Work instructions.
Copy, without a single change, each line from the one that holds "The height and" to the bottom of the entries below, and drop any pictures.

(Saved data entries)
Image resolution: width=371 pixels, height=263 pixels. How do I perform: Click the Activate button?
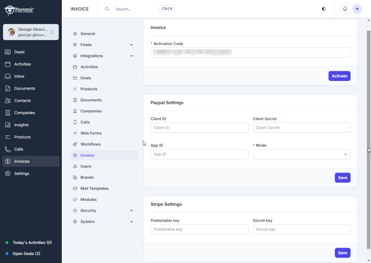coord(339,76)
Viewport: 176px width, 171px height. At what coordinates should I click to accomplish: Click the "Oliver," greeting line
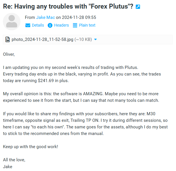point(9,54)
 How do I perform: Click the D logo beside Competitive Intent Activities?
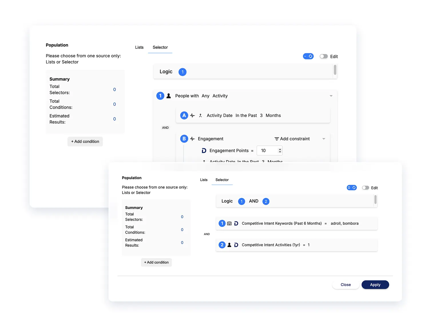(236, 245)
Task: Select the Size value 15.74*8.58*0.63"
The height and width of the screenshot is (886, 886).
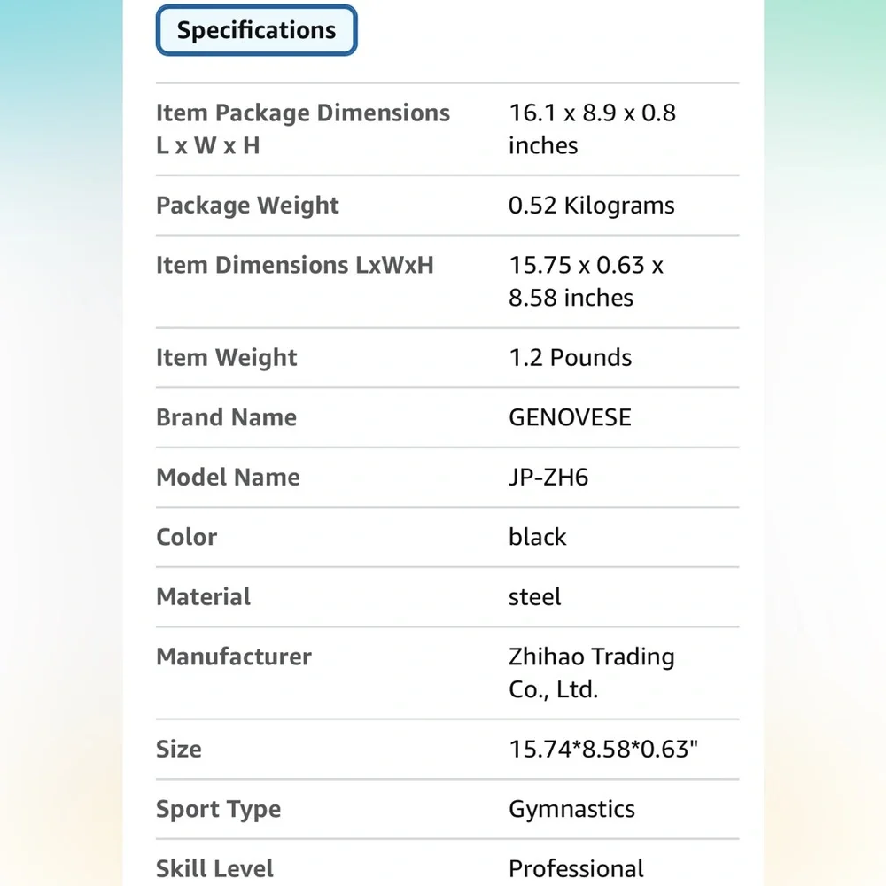Action: pyautogui.click(x=603, y=750)
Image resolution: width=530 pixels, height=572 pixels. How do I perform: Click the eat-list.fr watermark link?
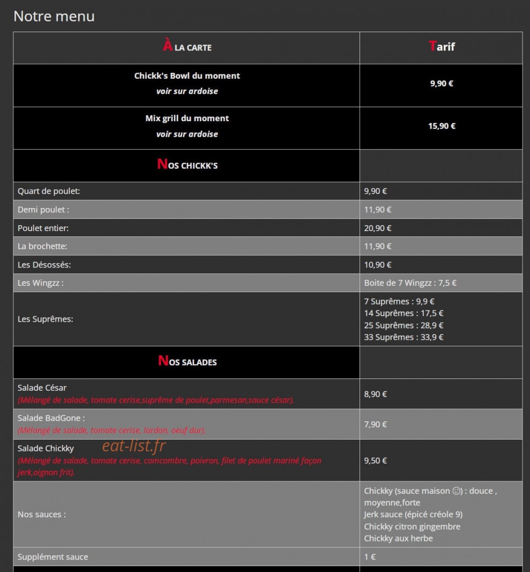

Response to this task.
The height and width of the screenshot is (886, 886).
Action: pyautogui.click(x=603, y=750)
Image resolution: width=530 pixels, height=572 pixels. How do I perform: Click the eat-list.fr watermark link?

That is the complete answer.